Let me first answer this question using the standard embedding of $S^1\subset \mathbb{R}^2$. Thus, let me produce for you a set of curves $\gamma_s:\mathbb{R}\to S^1$ such that for any $s\in T_{(0,1)}S^1\cong \mathbb{R}\times 0$, we have $$\frac{d\gamma_s}{d\theta}\bigg\vert_{\theta=\frac{\pi}{2s}}=-s.$$ This negative jumps out because of the insistence to parameterize the circle counterclockwise: it's a purely a matter of cosmetics. I will show the tangent vectors at $p$ is in 1-1 correspondence with the following curves: $\gamma_s(\theta):=(\cos(s\theta),\sin(s\theta))$.
By Pythagoren theorem, the image of these curves lie on $S^1$. By construction, $\gamma_s(\frac{\pi}{2s})=(\cos(s\frac{\pi}{2s}),\sin(s\frac{\pi}{2s}))=(0,1)$. Furthermore, $$\frac{d\gamma_s}{d\theta}\bigg\vert_{\theta=\frac{\pi}{2s}}=(-s\sin(s\frac{\pi}{2s}),s\cos(s\frac{\pi}{2s}))=(-s,0)=-s.$$ The issue is that on general manifolds we don't have a (canonical) embedding into $\mathbb{R}^n$, so we seek to find an alternative characterization to the tangent space. In the above, technically $s$ is a vector at $T_{(1,0)}S^1$ but I conflated this with a scalar using the isomorphism. Let us now not conflate the two.
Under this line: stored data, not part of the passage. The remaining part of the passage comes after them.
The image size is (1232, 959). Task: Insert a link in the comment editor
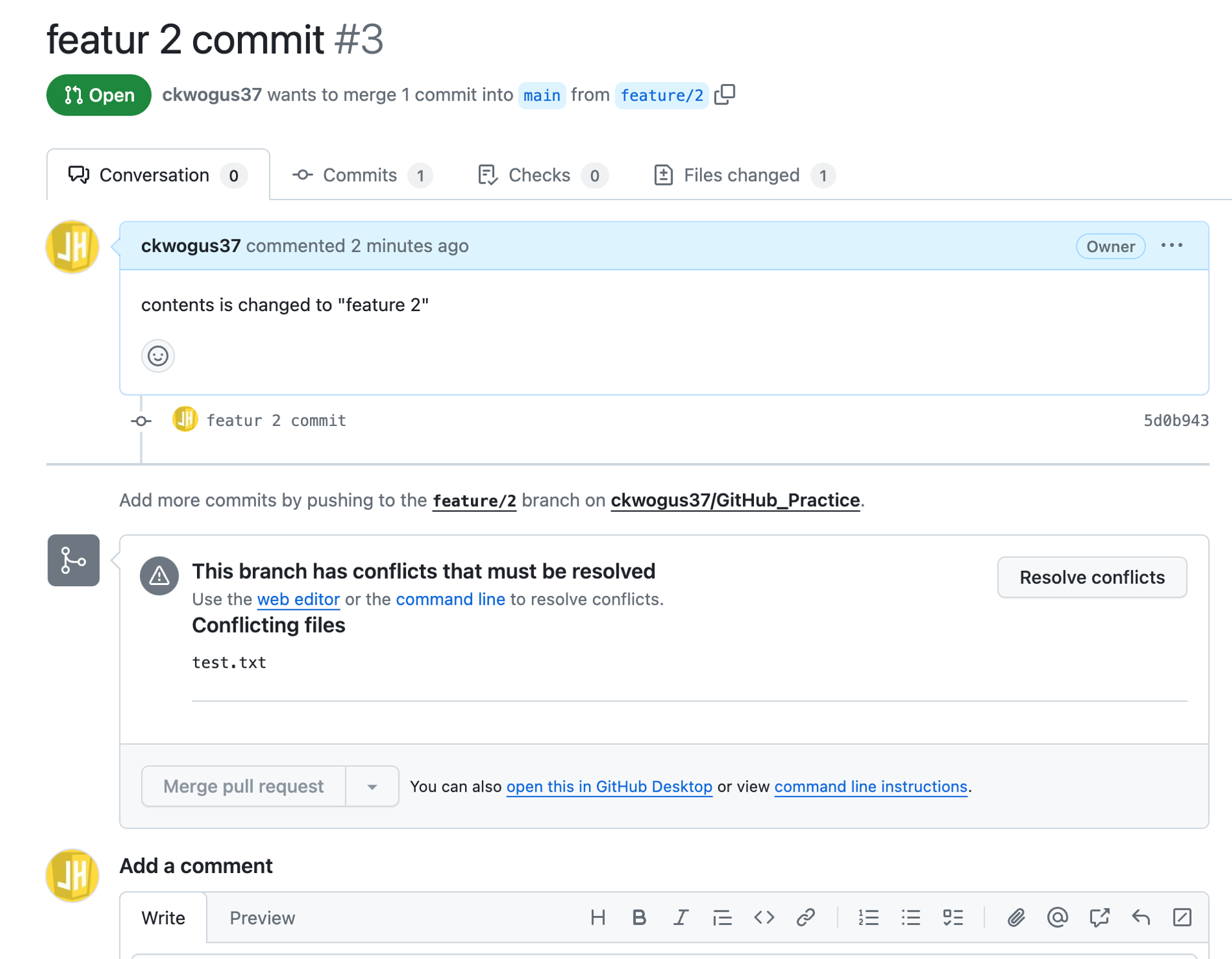806,917
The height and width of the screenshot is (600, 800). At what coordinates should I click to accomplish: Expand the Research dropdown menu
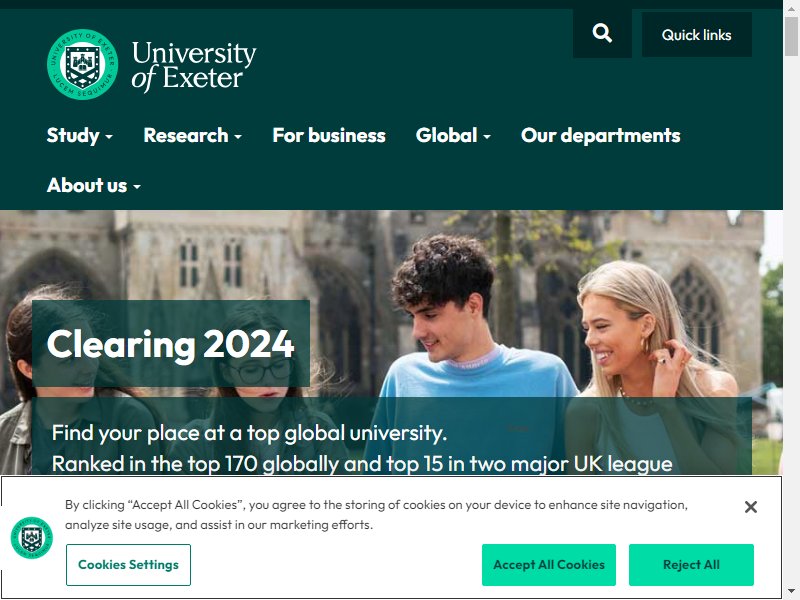[x=192, y=136]
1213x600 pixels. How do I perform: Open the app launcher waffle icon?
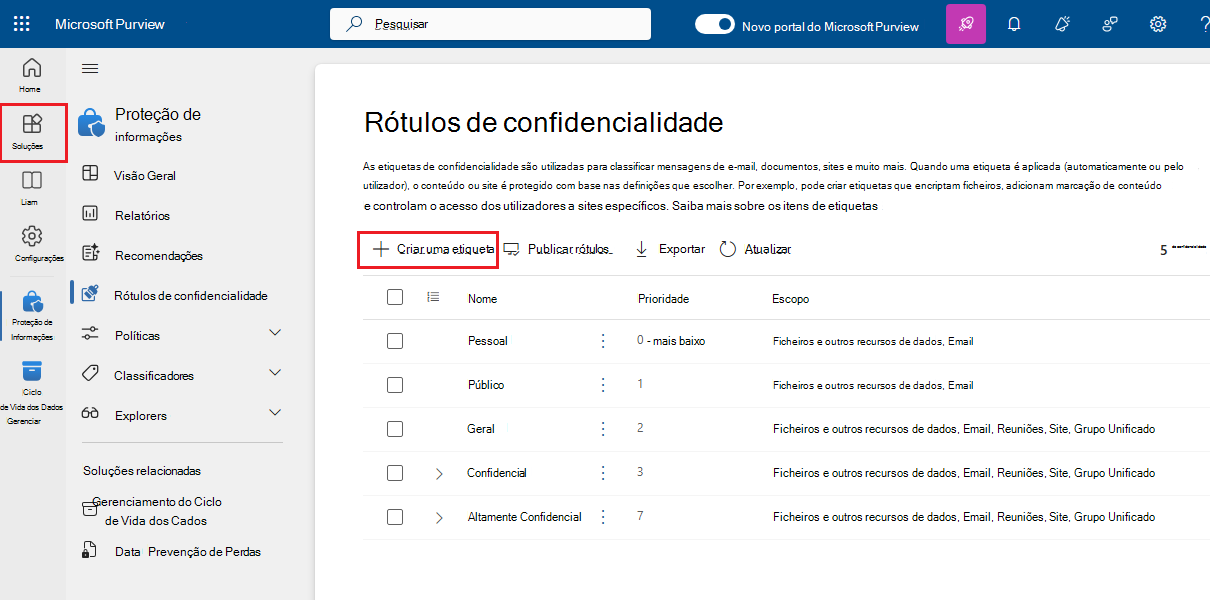21,24
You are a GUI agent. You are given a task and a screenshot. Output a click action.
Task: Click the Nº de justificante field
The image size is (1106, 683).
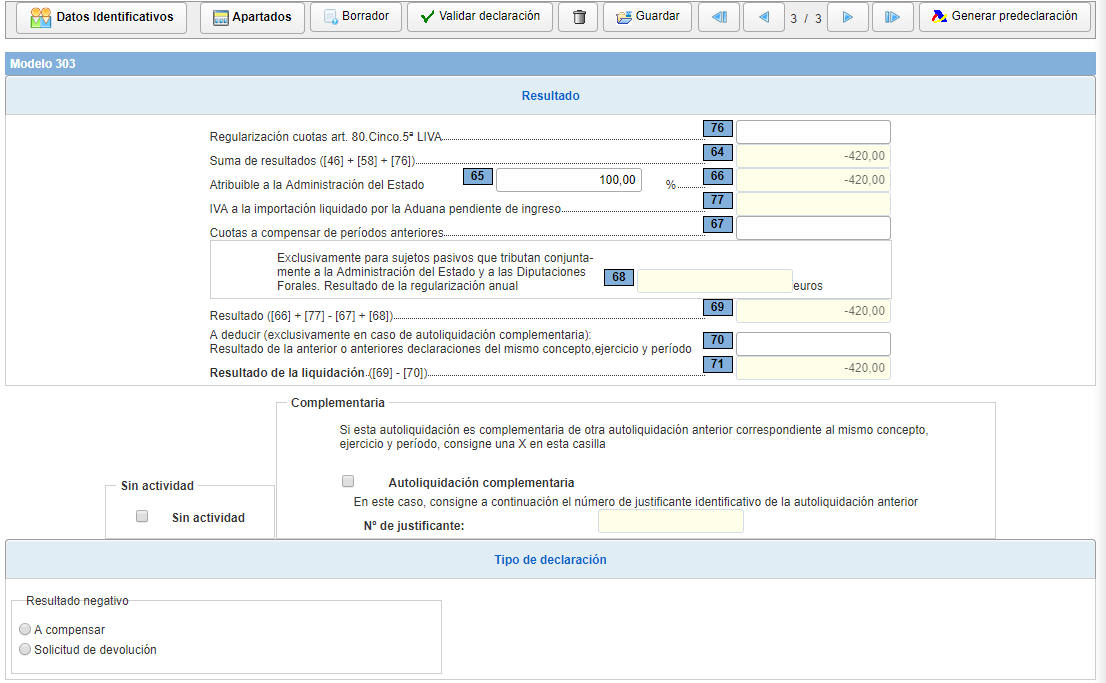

To understand this alternative characterization, we first need to recall the whole point of wanting to have a notion of a tangent space in the first place. The idea is to capture velocity information as you travel through a point. But how do we practically use this velocity information? The answer is by taking directional derivative with respect to this velocity. Namely given any smooth function $f$, at a point $p$, we use velocity information $v$ by computing at $p$, $$D f\cdot v=df(v)=vf.$$ I want to emphasize again that this is a pointwise calculation even though I'm suppressing the $p$ in the notation above (welcome to differential geometry). For example, if $v=\frac{\partial}{\partial x^i}$ is from a coordinate system $x^1,...,x^n$, then we would be computing the standard partial derivatives, as $$df(\frac{\partial}{\partial x^i})=\frac{\partial f}{\partial x^i}.$$ For concreteness, let us fix a smooth function $f(x,y):S^1\to \mathbb{R}$, say $f(x,y)=3xy$ as example. In this case, we compute $$\frac{d(f\circ \gamma_s)}{d\theta}=\frac{df(\cos(s\theta),\sin(s\theta))}{d\theta}=\frac{d(3\cos(s\theta)\sin(s\theta))}{d\theta}=-3s\sin^2(s\theta)+3s\cos^2(s\theta).$$ Evaluating at $\theta=\frac{\pi}{2s}$, we get $$\frac{d(f\circ \gamma_s)}{d\theta}\bigg\vert_{\theta=\frac{\pi}{2s}}=-3s.$$